A New Species of Tyrannosaur Discovered in Alberta, Canada

Major dinosaur discovery by farmer-turned-paleontology enthusiast is first new tyrannosaur discovery in Canada in 50 years and is directly related to T-rex


Paleontologists have discovered a new species of a tyrannosaur in southern Alberta, Canada. Thanatotheristes Degrootorum is one of the oldest tyrannosaur species ever discovered in North America, according to an article published by researchers from the University of Calgary and the Royal Tyrrell Museum of Palaeontology in the journal Cretaceous Research. At roughly 79.5 million years old, this species is 2.5 million years older than its closest relative and is directly linked to Tyrannosaurus rex.

“Alberta has a rich dinosaur history, and we have uncovered some of the biggest finds on Earth here in the province,” said Dr. François Therrien, Curator of Dinosaur Palaeoecology at the Royal Tyrrell Museum. “The discovery of Thanatotheristes Degrootorum is historic as it marks the first new species of tyrannosaur to be unearthed in Canada in 50 years. The last tyrannosaur described from Canada was Daspletosaurus in 1970.”

Tyrannosaurs were a group of large predatory theropod dinosaurs (bipedal meat-eaters).

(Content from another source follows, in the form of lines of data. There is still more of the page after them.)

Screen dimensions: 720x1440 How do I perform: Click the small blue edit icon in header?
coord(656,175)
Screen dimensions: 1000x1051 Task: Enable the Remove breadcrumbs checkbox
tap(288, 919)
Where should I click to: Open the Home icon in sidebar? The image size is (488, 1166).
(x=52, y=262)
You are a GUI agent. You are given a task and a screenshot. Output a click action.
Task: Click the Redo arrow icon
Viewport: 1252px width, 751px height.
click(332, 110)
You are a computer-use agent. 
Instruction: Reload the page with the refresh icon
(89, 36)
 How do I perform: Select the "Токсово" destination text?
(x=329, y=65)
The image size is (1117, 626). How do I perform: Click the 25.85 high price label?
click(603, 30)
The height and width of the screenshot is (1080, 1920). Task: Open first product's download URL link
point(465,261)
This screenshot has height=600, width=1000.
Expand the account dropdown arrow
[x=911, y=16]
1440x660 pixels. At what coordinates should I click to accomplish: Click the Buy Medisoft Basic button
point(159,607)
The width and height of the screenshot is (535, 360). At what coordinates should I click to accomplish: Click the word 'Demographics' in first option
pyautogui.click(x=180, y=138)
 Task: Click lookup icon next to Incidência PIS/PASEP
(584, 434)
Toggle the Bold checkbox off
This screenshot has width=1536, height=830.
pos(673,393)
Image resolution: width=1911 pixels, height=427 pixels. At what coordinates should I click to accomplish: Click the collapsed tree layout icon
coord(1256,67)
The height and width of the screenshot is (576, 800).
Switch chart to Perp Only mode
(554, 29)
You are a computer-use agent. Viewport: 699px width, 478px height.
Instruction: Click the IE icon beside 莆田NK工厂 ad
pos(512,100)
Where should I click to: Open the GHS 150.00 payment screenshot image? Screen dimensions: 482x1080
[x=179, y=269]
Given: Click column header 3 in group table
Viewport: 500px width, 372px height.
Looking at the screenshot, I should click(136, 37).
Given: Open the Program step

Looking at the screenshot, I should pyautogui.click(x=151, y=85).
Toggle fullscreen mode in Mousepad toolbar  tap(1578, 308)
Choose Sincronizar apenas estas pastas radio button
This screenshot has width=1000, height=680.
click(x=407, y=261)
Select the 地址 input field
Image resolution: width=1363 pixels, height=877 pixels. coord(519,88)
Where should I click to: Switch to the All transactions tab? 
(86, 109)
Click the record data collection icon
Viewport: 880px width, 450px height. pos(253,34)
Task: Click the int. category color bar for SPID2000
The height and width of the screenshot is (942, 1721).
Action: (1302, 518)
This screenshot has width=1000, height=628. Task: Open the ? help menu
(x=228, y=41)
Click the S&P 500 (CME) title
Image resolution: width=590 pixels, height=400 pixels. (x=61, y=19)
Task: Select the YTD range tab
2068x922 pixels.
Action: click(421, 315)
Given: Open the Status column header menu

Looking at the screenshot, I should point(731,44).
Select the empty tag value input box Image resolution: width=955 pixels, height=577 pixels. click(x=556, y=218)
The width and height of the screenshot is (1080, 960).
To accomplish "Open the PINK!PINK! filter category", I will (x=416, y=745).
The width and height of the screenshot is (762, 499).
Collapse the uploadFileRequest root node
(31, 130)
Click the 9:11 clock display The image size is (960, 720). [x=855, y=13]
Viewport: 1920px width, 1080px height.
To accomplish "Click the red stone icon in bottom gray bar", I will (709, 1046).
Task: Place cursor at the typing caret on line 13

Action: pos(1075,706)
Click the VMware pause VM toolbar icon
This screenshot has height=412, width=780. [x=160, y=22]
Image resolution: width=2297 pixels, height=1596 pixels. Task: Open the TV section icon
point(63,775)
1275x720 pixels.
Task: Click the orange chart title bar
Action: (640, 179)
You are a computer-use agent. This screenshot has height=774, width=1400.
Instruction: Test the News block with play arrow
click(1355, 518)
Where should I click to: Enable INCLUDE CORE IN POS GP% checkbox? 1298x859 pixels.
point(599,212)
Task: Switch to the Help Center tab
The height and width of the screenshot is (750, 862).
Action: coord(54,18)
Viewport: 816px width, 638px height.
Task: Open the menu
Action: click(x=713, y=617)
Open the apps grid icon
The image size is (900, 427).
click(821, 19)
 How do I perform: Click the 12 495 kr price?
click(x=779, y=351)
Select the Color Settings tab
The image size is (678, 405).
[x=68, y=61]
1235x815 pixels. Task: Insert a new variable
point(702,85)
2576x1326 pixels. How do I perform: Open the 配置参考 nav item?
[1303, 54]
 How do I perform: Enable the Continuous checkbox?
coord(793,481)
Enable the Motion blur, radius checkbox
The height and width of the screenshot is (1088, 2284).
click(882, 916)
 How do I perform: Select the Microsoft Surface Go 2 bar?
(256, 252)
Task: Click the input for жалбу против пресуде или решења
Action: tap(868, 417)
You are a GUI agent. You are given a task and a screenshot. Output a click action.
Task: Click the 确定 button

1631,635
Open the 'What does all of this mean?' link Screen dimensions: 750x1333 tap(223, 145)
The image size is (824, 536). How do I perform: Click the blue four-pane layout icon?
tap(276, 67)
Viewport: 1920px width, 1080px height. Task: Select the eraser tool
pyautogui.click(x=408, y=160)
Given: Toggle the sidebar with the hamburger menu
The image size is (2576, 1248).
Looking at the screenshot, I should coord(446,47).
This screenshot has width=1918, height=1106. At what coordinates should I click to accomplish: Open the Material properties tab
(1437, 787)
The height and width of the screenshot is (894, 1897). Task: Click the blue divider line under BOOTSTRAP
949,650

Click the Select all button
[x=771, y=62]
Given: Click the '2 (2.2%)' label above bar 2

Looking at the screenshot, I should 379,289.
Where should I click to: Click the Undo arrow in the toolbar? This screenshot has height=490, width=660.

This species of tyrannosaur was eight to nine meters (26.2 to 30 feet) long and weighed approximately two tonnes as a full-grown adult. In comparison, a full-grown Tyrannosaurus rex could reach 12 meters (39.3 feet) in length. There are only four other tyrannosaurs known from Canada: Daspletosaurus, Gorgosaurus, Albertosaurus, and Tyrannosaurus.

Scientists were able to identify this as a new species by analyzing the unique features of fossil skull fragments. “Thanatotheristes can be distinguished from all other tyrannosaurs by numerous characteristics of the skull, but the most prominent are vertical ridges that run the length of the upper jaw,” said Jared Voris, a University of Calgary Ph.D. candidate, and lead author of the study.

In addition to representing a new species, a detailed analysis of the specimen reveals that various groups of tyrannosaurs, each with their own “morphotype,” or body plan, populated different parts of North America during the Campanian (Late Cretaceous, 80 – 74 million years ago): primitive tyrannosaur lived in the southern U.S; long-legged, lightly-built tyrannosaur (i.e. Albertosaurinae) lived in central Alberta; and a new clade of robust, long-snouted tyrannosaurs to which Thanatotheristes belonged lived in between, in southern Alberta and Montana.

Most dinosaur species from Alberta date from between 77 – 66 million years old. There are only two other dinosaurs known from Alberta from the same time period as Thanatotheristes: a dome-headed dinosaur (Colepiocephale) and a horned dinosaur (Xenoceratops).

The name of the new tyrannosaur alluded to its role as an apex predator and was inspired by Thanatos (Greek god of death) and Theristes (one who reaps or harvests). The second part of the name honours the De Groot family.

John De Groot, a farmer and paleontology enthusiast, found the fossil skull fragments while hiking near Hays, Alberta. John and Sandra De Groot have been valuable supporters of palaeontological fieldwork in southern Alberta.

“The jawbone was an absolutely stunning find. We knew it was special because you could clearly see the fossilized teeth,” said De Groot.

“This discovery is significant because it fills in a gap in our understanding of tyrannosaur evolution,” said Dr. Therrien. Thanatotheristes provides scientists with insights into the tyrannosaur family tree and shows that tyrannosaurs from the Cretaceous of Alberta were more diverse than previously known.